Extract:
/veto

Minimal, robust JSON-RPC gatekeeper for Anvil and other Ethereum nodes.

Primary LanguageRustMIT LicenseMIT

veto banner placeholder

Minimal, robust JSON-RPC gatekeeper for Anvil and other Ethereum dev nodes.

Targeted safeguards for local testing flows that cannot afford unsafe RPC calls.

CI Examples Rust Docker License

InstallationConfigurationFeaturesDockerUsageWhy?Contributing

Features

  • Deterministic JSON-RPC filtering with lowercase method matching and batch rejection.
  • Fast proxy built on Axum that forwards permissible payloads untouched to the upstream node.
  • TOML + CLI configuration merger with sensible defaults for bind address and upstream URL.
  • Structured tracing with INFO/WARN/ERROR logs for start-up, blocked calls, and shutdown events.

Installation

Note

veto is available on crates.io; install it with cargo install veto. Building from source remains available if you are hacking on the workspace.

# Install the CLI from crates.io.
cargo install veto

# Or install the workspace binary while developing locally.
cargo install --path bin/veto

# Build a release binary directly when you need artifacts.
cargo build --release -p veto

veto targets Rust 1.88+ and ships with comprehensive tests. Run cargo test in the workspace to validate a local build.

Configuration

veto reads configuration from a TOML file (defaults to .veto.toml) and merges it with CLI overrides. Defaults resolve to 0.0.0.0:8546 for the bind address and http://127.0.0.1:8545 for the upstream. Out of the box it blocks every documented anvil_* helper together with Hardhat/Ganache evm_* methods. All method names are normalized to lowercase before being enforced, and duplicate entries collapse automatically.

# .veto.toml
bind_address = "0.0.0.0:8546"
upstream_url = "http://127.0.0.1:8545"

blocked_methods = [
  "anvil_setBalance",
  "anvil_setNonce",
  "evm_increaseTime",
  "eth_sendTransaction"
]

Tip

You can provide the same values at runtime with flags such as --bind-address, --upstream-url, or --blocked-methods eth_sendtransaction,personal_sign. CLI flags always take precedence over file values.

Saved entries:
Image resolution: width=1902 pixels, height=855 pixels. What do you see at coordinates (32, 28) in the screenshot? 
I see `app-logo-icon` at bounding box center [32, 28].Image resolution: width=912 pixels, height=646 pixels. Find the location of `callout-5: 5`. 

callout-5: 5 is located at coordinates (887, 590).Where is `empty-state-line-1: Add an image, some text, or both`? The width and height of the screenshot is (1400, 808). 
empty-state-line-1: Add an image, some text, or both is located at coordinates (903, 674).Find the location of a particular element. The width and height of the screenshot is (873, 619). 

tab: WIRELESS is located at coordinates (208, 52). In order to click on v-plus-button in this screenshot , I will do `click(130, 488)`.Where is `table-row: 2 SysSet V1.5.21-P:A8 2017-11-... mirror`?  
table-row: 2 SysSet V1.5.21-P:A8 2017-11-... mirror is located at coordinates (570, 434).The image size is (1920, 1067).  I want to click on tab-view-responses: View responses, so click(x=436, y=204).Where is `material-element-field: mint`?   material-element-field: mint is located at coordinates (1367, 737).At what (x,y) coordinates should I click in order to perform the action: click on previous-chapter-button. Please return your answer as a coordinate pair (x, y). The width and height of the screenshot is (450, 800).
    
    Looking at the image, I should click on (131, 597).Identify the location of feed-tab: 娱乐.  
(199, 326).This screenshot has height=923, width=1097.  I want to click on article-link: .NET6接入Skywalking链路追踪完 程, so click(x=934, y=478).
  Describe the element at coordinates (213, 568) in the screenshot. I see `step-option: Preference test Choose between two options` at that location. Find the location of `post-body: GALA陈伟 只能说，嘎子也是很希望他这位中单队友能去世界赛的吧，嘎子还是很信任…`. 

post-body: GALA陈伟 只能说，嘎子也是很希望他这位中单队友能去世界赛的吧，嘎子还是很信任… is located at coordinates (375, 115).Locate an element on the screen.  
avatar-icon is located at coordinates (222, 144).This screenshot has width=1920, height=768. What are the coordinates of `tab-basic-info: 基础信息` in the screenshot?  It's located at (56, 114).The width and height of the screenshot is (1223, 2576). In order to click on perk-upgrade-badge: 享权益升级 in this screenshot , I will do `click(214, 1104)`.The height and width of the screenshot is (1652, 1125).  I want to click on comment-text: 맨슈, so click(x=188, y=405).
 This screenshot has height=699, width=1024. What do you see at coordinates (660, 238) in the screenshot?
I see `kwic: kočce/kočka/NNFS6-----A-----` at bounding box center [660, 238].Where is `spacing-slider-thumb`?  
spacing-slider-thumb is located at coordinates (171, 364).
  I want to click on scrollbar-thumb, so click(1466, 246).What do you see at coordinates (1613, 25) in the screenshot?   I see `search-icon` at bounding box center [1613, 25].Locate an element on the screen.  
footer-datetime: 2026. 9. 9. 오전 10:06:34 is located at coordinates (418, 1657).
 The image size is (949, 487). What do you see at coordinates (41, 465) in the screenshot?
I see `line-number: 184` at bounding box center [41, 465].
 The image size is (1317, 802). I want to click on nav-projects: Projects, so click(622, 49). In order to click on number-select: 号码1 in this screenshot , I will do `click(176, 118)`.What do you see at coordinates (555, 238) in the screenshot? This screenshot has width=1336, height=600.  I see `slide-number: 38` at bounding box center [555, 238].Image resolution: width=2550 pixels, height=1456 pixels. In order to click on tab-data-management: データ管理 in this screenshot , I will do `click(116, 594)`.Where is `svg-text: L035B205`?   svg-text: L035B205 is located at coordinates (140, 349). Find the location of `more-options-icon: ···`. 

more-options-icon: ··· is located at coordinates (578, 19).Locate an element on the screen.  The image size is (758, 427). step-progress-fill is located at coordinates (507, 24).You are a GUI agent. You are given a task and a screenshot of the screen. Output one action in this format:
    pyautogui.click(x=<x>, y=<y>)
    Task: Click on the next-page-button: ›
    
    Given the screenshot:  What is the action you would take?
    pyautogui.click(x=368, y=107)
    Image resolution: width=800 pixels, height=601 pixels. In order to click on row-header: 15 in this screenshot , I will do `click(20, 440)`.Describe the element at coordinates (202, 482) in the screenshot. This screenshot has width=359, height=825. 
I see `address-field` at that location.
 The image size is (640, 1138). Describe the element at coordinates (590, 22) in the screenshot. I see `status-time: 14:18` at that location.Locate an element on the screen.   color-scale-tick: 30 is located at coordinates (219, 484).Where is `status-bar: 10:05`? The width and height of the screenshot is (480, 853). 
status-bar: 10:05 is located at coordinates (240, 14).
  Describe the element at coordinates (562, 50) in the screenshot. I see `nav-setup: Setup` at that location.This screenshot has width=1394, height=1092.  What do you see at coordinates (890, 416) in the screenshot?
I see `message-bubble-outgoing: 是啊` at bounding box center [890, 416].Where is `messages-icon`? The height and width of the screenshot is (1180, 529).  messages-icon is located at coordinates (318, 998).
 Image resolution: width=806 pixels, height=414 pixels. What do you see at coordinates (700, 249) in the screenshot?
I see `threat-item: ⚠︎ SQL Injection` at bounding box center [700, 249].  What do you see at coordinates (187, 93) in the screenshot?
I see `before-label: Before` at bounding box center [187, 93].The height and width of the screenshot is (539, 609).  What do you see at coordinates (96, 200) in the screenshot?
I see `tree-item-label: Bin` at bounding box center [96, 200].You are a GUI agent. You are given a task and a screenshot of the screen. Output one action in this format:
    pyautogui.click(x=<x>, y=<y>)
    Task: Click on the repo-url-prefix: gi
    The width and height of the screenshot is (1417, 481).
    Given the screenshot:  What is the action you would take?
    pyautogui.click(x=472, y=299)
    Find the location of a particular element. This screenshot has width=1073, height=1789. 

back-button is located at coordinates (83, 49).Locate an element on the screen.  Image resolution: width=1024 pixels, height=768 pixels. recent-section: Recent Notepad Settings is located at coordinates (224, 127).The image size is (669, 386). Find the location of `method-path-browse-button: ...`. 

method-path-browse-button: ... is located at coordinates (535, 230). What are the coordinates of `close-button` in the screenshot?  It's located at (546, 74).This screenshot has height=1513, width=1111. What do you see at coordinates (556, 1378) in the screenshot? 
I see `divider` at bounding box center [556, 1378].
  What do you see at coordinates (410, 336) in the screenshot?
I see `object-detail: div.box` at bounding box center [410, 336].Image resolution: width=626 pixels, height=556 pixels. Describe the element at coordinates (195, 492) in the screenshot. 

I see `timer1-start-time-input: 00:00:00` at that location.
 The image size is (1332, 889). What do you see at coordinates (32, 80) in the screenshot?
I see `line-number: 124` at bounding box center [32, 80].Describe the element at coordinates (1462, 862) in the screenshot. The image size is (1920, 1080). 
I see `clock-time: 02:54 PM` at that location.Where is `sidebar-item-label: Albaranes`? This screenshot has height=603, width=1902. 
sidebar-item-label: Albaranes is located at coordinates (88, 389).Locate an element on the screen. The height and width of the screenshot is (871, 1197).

Task directions:
Copy the stretch of the veto page from "InstallationConfigurationFeaturesDockerUsageWhy?Contributing" through "and upstream URL.", replacing "Axum" with "Hyper". Please work only from the veto page.

Result:
InstallationConfigurationFeaturesDockerUsageWhy?Contributing

Features

  • Deterministic JSON-RPC filtering with lowercase method matching and batch rejection.
  • Fast proxy built on Hyper that forwards permissible payloads untouched to the upstream node.
  • TOML + CLI configuration merger with sensible defaults for bind address and upstream URL.